Hello. These may be silly questions but here goes. (1) When does property actually get divided? Is it done during separation or not until the actual divorce is final a year later? I am referring mostly to investment accounts, IRAs, 401ks, that sort of property. We have already sold the house and split the proceeds. I see that my STBX took $10k out of his 401k to put down on a house he is building (while I have moved to a small run-down rental to keep my kids in their current schools). I am concerned that he will “spend” the money so I won’t get my share. (2) We have not yet signed a SA but are mostly in agreement about assets. Do we have to have a SA with all that legal jargon in it or can I write up one on my own with the basics and we get it notarized? (3) I was a stay-at-home Mom for 13 years of our 16-yr marriage with just a parttime job for about the last 3 years. I am now unemployed and unable to find work (going on 8 months). He says he won’t pay me what the CS calculator indicates because he thinks I should have been working all these years! I don’t want to fight about it but I need more than what he is currently paying. Do I have to take him to court to get the right amount?
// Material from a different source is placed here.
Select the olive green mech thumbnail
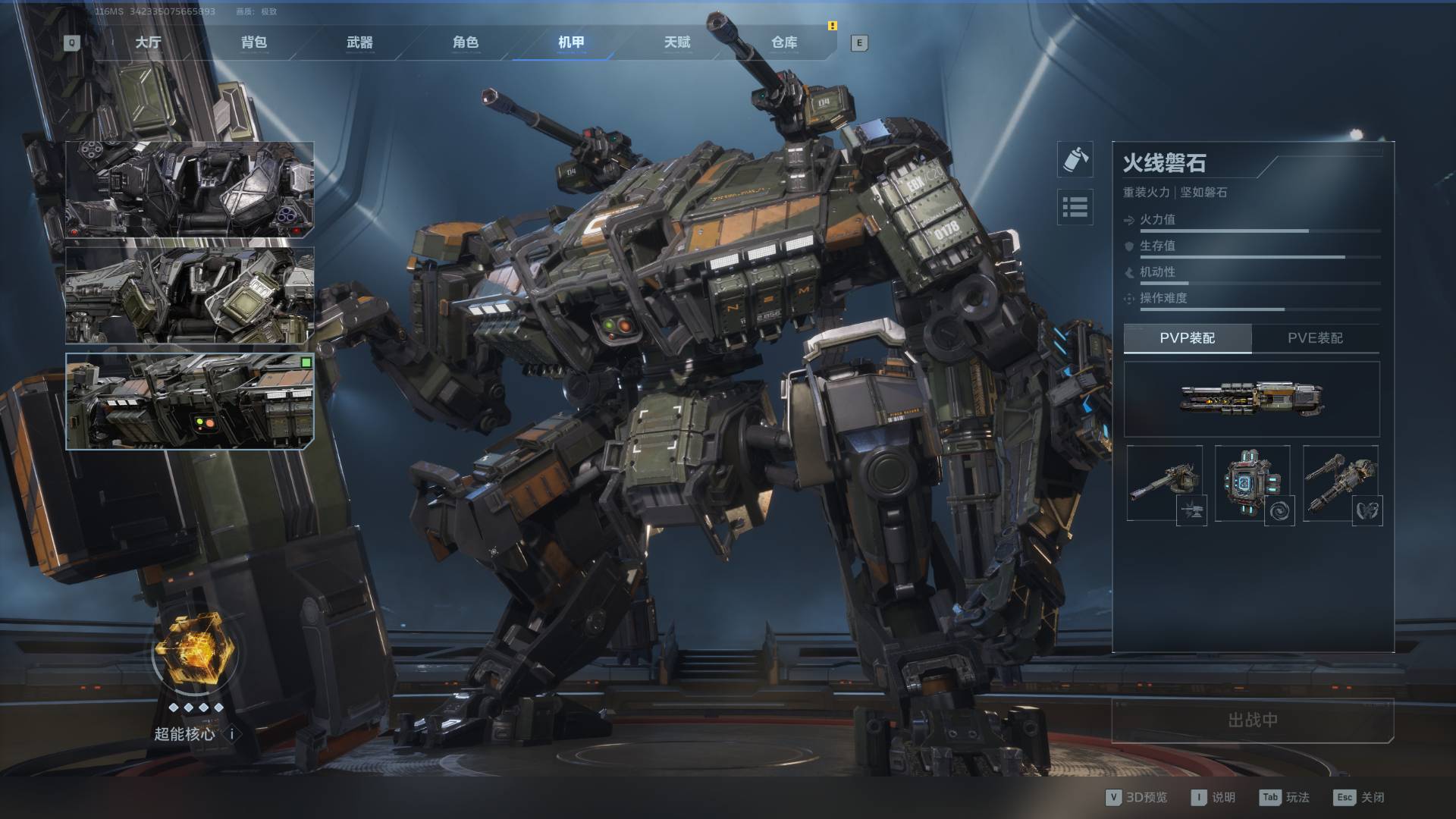 coord(190,296)
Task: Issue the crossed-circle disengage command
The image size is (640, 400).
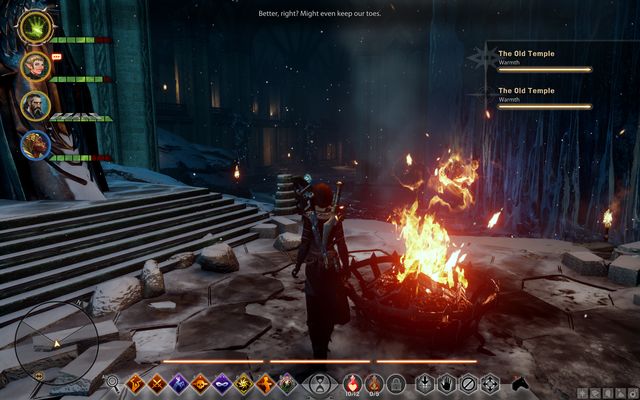Action: click(x=468, y=382)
To stop him from wasting marital assets you’d have to go to court for an injunction, and if he won’t pay the child support due under the guidelines then you’ll have to go to court to force the issue. You are likely entitled to half any assets accrued during the marriage, and alimony. You are definitely entitled to child support.
I’m not sure you answered my questions fully, so let me see if I get it…the assets won’t get truly divided until the actual divorce? What if I have the financial statements from DOS showing what we had at that time? Would that mean he could owe me half of the money that was there at that time? If I have to get an injunction how long would that take?
Could you answer the question about the Separation Agreement? (Question#2)
Today he told me he wants to discuss HIM taking the kids to live with him when his house is built because if I can’t get a job, then I am not “holding up my end of the bargain” and “It’s not possible for you and I to live separately without you having a job.” It is his way of saying he won’t pay me the child support I am due. My kids definitely do NOT want to live with him because they know he can’t stand to be around them for very long! If I can’t reason with him and have to force the issue, does that mean another court order? I am concerned about the cost of that; any idea what that would cost me?
Your assets won’t be divided until you reach an agreement with him, or there is a court order. If there was $100k in an account on the DOS and now there is $50k then he will have to explain where the money went. Typically, when circumstances warrant, you can get restraining order to prevent your spouse from wasting, or spending funds.
If he refuses to pay child support you’ll have to take him to court to get it.